E-commerce sites are the most affected. Category pages with JavaScript-powered filters show the highest INP failure rates across industries — often 400–800ms INP on mid-range Android devices.
Third-party scripts are the biggest contributing factor. Analysis of failing INP pages consistently shows that third-party script execution during user interactions is the primary cause, more than framework re-renders or DOM size.
The mobile gap is larger than expected. The difference between desktop INP and mobile INP for the same page is typically 2–4x. A page with a 120ms desktop INP often has a 350–500ms mobile INP — passing on desktop and failing on mobile.
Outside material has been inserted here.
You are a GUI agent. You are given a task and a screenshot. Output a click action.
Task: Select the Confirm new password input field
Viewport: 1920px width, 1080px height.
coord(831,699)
Frequently asked questions
Q1. Is FID still measured anywhere?
FID was officially retired as a Core Web Vital on March 12, 2024. Google no longer uses FID as a ranking signal. However, some older PageSpeed Insights reports and third-party SEO tools may still show FID data from before the transition. Any FID data you see is historical — INP is the current metric that matters.
Q2. If my site passed FID, does it automatically pass INP?
No. Passing FID gives no guarantee about INP performance. FID passing sites that now fail INP are extremely common because FID only measured the first interaction while INP measures all interactions. Sites with good first-interaction performance but slow subsequent interactions passed FID and fail INP.
Q3. What is the INP threshold for Good?
A Good INP score is 200ms or less, measured at the 75th percentile of real user sessions. This means 75% of your users' worst interactions need to be completed within 200ms.
Q4. Does INP affect mobile and desktop rankings separately?
Yes. Google measures INP separately for mobile and desktop users and scores them independently in Search Console. A page can have Good INP on desktop and Poor INP on mobile simultaneously. Both need to pass to receive the full Page Experience signal benefit.
Q5. My INP score varies a lot between tests. Why?
INP is inherently variable because it depends on which interactions occur during the measurement session and what else is running on the main thread at that moment. Lab tools (Lighthouse, PageSpeed Insights) may show different INP values on different runs. For a stable, representative INP score, use the field data from Google Search Console — it is averaged over 28 days of real user sessions.
Q6. Can I improve INP without a developer?
Some INP improvements can be made without developer involvement — particularly deferring or removing third-party scripts and using performance plugins on WordPress. However, the deepest INP fixes (breaking up long JavaScript tasks, optimising framework re-renders, reducing DOM size) require code-level changes. For sites with complex JavaScript, developer involvement is typically necessary to achieve a Good INP score.
Q7. How does INP relate to CLS and LCP?
All three are Core Web Vitals and all three must pass for a Good Page Experience signal. INP focuses on interactivity, LCP on loading speed, and CLS on visual stability. They are interdependent — fixing render-blocking resources and third-party scripts often improves both LCP and INP simultaneously. The complete Core Web Vitals guide covers all three together.
Summary
FID measured one moment. INP measures everything.
The transition from FID to INP in March 2024 was Google's acknowledgement that measuring only the first interaction was not enough to capture real user experience. INP measures every interaction across the full page session and scores on the worst one.
Sites most at risk are JavaScript-heavy applications, ecommerce sites with filtering, and any site running multiple third-party scripts. The fix strategy starts with identifying your worst interactions in Chrome DevTools or the Web Vitals extension, then breaking up long JavaScript tasks, deferring third-party scripts, and optimising framework re-renders.
INP is harder than FID was. But it is also a more honest measure of whether your site actually feels fast to use. Sites that invest in fixing INP do not just improve their rankings — they improve the experience for every user who interacts with their pages.